Mystery & Detective Series 649

  MALAM hari itu di garasi ruang forensik, Inspektur Anton masih memeriksa mobil korban. Ia sudah melupakan pesan teks yang dikirimkan kepada Selfi bahwa dirinya pulang telat, lagi. Ia sudah terbiasa lembur di Lab. Forensik. Karena waktunya makin sempit, ia menyisir kembali seluruh bagian jok mobil. Ia membawa lampu UV dan luminol. Bahkan ia membuat gambar denah mobil berikut lintasan tembakan. Ia juga menemukan jejak darah di sandaran jok depan bagian kanan, tepat di belakang supir. Jejak darah yang mengering itu muncul pada tes luminol yang dilakukannya. Anehnya di atas jok malah tidak ditemukan jejak darah. Ketika menyemprot cairan luminol di jendela mobil kanan juga bersih dari darah. Seharusnya tembakan jarak dekat dari jendela ke arah kepala membuat cipratan darah menyebar di sekitar jok dan jendela dalam mobil. Ia juga menemukan jejak darah di luar pintu mobil dan di bawah jok di atas karpet.
    Rasa lelah menggelayut di pundak inspektur polisi itu. Lehernya seperti berkalung baja. Kemudian bunyi dengungan itu terdengar kembali. Anehnya ia tak mendengar suara-suara dari dalam kabin mobil itu. Seperti suara hantu yang terperangkap di dalam kabin itu. Tidak berapa lama ia menyandarkan diri di jok mobil lalu memejamkan mata. Awalnya ia hendak beristirahat sejenak, namun kemudian terdengar suara panik. Suara yang terdengar dari jok depan. Suara yang menyebut asma Tuhan dan terdengar seperti gumaman doa itu berada di arah kemudi mobil.

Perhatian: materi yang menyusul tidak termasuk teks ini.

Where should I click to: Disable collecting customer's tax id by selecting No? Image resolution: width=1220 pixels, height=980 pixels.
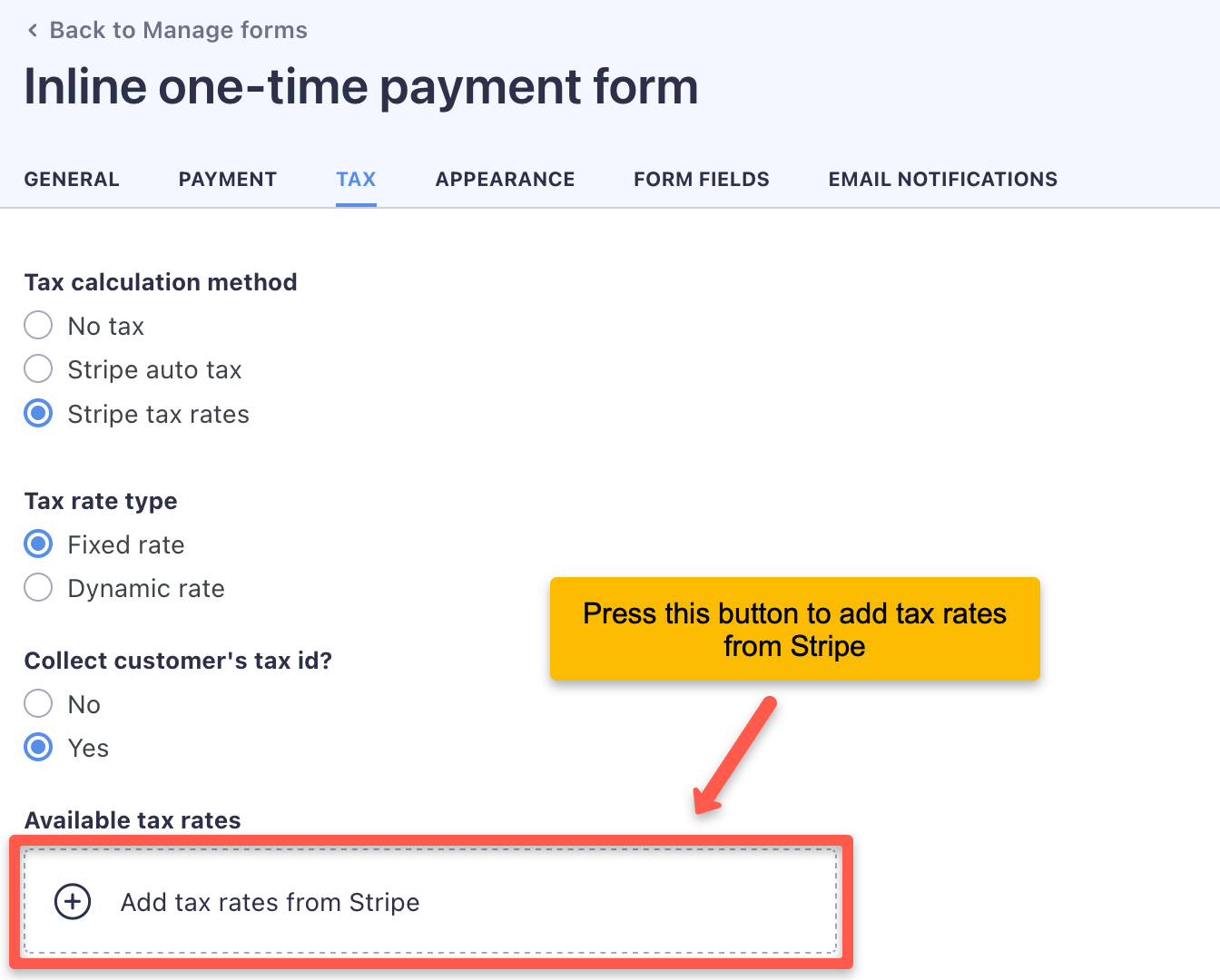point(38,703)
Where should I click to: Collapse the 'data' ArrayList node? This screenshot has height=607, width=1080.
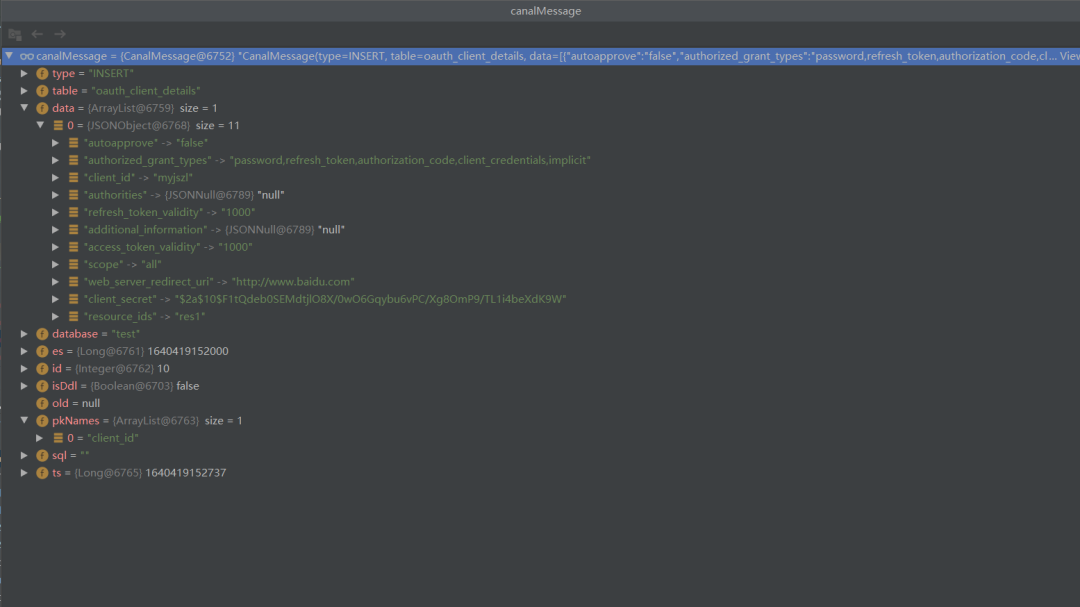24,107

    Kenapa hanya terdengar satu suara? Apakah suara si sopir? Kenapa tidak terdengar suara korban? Tiba-tiba bunyi letusan terdengar tepat dari samping inspektur polisi itu. Bersamaan dengan bunyi kaca pecah. Setelah itu hening … kemudian terdengar lagi suara-suara panik dari kejauhan. Suara-suara orang-orang yang berdatangan di sekitar TKP, sekejap kemudian suara itu makin menjauh hingga akhirnya lenyap.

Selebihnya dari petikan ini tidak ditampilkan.